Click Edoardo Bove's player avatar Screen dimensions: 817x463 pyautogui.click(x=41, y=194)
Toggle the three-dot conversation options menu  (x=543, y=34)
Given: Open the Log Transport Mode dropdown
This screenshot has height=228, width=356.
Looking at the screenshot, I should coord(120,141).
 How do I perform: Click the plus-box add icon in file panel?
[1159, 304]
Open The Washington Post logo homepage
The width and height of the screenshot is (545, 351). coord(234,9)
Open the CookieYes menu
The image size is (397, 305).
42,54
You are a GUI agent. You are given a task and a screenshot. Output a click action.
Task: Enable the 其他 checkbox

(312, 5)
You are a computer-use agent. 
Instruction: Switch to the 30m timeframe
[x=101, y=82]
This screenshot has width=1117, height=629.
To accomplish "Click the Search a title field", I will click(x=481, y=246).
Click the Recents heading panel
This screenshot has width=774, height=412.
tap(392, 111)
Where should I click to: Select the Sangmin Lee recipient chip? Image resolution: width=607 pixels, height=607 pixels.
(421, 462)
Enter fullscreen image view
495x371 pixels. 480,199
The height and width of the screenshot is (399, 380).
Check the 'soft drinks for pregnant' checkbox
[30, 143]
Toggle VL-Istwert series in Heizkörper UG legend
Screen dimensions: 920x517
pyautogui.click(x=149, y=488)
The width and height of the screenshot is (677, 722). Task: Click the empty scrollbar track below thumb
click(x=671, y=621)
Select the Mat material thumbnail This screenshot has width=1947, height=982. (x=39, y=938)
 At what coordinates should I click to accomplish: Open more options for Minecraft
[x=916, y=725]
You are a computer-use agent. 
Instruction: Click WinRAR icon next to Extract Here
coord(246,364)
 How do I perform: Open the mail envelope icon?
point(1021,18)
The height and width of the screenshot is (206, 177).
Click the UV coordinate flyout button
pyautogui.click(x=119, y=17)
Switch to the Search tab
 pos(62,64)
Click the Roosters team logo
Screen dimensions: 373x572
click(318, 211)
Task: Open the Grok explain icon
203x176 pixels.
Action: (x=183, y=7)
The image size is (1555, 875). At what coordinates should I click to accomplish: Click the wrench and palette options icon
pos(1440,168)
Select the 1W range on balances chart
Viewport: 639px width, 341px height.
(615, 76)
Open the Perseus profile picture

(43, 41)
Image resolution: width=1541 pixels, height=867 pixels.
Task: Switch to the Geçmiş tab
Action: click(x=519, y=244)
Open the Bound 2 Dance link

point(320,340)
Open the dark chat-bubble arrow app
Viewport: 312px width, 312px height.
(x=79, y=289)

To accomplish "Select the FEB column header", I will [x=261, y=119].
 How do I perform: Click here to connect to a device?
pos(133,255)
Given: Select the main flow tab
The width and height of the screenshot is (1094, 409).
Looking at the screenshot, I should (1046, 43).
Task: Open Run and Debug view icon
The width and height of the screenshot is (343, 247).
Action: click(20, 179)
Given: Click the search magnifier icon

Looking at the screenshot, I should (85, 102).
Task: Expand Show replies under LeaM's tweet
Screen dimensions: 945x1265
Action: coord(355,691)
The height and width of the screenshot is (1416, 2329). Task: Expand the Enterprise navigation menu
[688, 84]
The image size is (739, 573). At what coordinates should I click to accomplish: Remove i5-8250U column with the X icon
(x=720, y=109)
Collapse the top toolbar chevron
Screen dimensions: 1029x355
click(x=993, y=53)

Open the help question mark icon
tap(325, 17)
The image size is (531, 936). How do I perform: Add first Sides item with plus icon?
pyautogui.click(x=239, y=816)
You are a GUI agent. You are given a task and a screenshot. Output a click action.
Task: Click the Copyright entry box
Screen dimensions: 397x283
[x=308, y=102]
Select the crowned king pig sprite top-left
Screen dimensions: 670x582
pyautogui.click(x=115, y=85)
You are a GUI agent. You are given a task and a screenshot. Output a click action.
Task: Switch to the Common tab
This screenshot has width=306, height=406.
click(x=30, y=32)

----

> **GIVEN EXERCISE**:
Gather every line above that contains the word "what" and copy each of those lines out. Case counts when matching.

> **FULL RESPONSE**:
 At what coordinates should I click to accomplish: Open more options for Minecraft
The image size is (1555, 875). At what coordinates should I click to accomplish: Click the wrench and palette options icon
The image size is (739, 573). At what coordinates should I click to accomplish: Remove i5-8250U column with the X icon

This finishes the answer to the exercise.